Dataset entries
☆ ☆ ☆ ☆

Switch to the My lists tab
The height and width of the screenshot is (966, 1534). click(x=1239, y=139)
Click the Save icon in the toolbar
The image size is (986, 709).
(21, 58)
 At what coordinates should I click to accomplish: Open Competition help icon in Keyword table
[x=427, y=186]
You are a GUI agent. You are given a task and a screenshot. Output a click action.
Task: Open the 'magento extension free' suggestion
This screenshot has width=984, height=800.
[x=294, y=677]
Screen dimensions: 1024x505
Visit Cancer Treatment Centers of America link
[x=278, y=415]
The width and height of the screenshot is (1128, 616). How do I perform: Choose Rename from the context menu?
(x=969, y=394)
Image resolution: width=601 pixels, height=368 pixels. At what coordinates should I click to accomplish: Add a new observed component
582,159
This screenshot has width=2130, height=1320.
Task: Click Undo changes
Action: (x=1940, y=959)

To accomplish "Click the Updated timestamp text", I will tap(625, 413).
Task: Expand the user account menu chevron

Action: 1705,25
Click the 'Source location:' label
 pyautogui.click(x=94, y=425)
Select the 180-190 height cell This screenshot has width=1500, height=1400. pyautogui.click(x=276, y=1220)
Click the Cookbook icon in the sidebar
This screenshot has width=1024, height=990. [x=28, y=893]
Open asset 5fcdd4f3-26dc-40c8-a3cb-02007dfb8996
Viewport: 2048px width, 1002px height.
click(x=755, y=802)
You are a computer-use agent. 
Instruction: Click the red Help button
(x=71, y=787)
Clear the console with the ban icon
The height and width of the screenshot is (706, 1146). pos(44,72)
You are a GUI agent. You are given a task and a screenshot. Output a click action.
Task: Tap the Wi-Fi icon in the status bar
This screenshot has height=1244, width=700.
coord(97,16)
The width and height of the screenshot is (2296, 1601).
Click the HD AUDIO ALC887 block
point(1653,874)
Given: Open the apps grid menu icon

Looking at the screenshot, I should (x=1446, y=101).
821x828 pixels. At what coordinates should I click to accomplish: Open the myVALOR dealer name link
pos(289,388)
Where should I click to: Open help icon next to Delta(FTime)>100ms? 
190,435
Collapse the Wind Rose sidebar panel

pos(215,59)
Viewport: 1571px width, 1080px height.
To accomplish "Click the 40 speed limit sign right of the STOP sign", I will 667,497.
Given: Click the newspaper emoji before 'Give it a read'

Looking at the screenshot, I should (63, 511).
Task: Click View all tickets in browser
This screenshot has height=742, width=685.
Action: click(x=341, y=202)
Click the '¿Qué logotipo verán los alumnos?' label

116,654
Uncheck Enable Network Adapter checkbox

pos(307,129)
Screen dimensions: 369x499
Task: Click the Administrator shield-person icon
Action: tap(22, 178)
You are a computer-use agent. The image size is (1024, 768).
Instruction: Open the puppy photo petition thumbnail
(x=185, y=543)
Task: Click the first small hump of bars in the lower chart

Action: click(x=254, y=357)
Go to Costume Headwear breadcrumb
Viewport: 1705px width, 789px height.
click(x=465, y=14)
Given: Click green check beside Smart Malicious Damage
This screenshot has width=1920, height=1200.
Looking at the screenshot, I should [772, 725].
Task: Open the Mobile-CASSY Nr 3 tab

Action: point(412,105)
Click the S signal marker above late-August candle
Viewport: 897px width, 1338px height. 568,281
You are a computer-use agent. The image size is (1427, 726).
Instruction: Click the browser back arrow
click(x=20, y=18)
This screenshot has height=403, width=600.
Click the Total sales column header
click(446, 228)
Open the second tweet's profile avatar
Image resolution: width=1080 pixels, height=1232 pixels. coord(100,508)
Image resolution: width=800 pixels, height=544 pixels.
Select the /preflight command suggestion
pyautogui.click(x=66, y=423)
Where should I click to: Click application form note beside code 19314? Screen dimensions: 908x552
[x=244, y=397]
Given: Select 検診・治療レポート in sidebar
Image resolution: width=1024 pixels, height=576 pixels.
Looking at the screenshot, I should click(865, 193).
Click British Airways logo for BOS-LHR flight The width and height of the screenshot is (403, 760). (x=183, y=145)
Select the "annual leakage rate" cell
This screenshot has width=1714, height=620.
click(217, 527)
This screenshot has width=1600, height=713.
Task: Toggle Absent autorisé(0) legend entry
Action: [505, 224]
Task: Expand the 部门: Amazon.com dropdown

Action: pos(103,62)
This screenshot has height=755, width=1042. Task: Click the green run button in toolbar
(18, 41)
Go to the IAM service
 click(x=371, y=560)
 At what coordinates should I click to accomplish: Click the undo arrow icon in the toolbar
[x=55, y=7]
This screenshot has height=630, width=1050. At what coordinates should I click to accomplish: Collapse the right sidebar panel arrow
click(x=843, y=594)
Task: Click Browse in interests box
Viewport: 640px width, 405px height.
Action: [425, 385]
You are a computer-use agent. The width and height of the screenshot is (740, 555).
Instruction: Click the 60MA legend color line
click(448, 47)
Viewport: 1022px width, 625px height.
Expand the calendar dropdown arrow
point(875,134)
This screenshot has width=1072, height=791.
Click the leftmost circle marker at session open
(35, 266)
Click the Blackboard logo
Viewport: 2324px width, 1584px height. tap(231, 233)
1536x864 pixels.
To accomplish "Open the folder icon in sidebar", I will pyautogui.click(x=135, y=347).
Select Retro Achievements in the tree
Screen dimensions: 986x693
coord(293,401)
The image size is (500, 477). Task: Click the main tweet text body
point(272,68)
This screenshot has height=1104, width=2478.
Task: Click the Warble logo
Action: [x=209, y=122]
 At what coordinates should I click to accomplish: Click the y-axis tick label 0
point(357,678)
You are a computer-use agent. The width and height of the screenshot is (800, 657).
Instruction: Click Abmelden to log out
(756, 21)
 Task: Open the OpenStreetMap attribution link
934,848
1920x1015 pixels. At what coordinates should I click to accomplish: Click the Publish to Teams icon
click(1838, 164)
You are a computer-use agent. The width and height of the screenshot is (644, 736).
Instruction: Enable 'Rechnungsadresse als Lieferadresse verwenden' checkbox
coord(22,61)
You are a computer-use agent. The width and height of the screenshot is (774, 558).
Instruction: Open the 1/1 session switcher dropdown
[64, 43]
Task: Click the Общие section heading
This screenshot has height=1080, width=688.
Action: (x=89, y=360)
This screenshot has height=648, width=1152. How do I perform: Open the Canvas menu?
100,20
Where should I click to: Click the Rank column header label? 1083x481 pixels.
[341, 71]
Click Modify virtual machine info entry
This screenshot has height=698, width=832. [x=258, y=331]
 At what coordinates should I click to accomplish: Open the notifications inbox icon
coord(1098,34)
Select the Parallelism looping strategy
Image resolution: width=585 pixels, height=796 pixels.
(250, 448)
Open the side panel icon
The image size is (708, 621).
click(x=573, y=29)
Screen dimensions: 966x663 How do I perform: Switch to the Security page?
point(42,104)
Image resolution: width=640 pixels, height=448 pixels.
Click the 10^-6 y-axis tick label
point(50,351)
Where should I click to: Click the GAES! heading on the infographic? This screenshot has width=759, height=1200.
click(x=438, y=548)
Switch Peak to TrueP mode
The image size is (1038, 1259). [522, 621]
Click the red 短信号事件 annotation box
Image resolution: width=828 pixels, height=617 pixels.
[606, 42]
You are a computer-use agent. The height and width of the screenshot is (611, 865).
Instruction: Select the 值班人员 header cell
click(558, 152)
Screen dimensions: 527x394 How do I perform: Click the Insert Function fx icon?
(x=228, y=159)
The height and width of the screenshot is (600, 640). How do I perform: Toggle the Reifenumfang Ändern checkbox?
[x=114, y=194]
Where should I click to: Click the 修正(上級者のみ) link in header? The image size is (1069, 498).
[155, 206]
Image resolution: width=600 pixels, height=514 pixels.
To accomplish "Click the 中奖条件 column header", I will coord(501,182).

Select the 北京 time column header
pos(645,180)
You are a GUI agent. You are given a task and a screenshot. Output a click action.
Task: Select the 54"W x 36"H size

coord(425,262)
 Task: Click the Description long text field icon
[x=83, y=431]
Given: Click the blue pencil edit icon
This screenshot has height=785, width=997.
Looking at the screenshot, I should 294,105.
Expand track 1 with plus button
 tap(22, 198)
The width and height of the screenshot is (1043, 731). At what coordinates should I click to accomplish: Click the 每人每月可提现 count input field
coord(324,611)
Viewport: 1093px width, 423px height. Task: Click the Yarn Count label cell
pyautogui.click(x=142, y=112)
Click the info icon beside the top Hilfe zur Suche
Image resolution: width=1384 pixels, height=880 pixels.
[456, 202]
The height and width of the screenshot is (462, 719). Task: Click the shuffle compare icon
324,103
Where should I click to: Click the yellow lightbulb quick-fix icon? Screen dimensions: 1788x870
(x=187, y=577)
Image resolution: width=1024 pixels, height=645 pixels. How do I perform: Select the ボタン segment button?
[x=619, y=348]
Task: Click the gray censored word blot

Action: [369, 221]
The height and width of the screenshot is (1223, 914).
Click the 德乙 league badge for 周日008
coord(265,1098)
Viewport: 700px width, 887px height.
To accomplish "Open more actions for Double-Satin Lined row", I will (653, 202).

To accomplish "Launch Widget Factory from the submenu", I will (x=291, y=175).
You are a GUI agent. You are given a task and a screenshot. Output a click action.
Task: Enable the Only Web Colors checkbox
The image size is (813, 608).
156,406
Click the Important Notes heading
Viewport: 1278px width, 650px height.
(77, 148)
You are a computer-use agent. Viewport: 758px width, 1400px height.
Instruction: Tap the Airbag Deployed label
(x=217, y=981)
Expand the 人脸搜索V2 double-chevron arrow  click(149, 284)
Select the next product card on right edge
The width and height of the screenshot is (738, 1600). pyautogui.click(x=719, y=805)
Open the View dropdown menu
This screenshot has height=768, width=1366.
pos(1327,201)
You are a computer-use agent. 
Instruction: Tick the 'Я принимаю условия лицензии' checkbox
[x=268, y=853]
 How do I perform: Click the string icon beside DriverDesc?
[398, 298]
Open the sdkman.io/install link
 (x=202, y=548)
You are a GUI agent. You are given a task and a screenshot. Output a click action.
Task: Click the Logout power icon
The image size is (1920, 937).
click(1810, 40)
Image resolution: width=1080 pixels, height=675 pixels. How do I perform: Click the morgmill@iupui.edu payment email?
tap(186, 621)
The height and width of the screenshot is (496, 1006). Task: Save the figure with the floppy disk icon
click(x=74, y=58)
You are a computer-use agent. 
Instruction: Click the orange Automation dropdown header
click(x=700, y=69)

☆ ☆ ☆ ☆

* [EXERCISE INSTRUCTIONS]
Write down exactly the span of lines above from the one containing "Task: Open the OpenStreetMap" to the one containing "is (644, 736).", both ends included.

* [RESULT OF THE TASK]
 Task: Open the OpenStreetMap attribution link
934,848
1920x1015 pixels. At what coordinates should I click to accomplish: Click the Publish to Teams icon
click(1838, 164)
You are a computer-use agent. The width and height of the screenshot is (644, 736).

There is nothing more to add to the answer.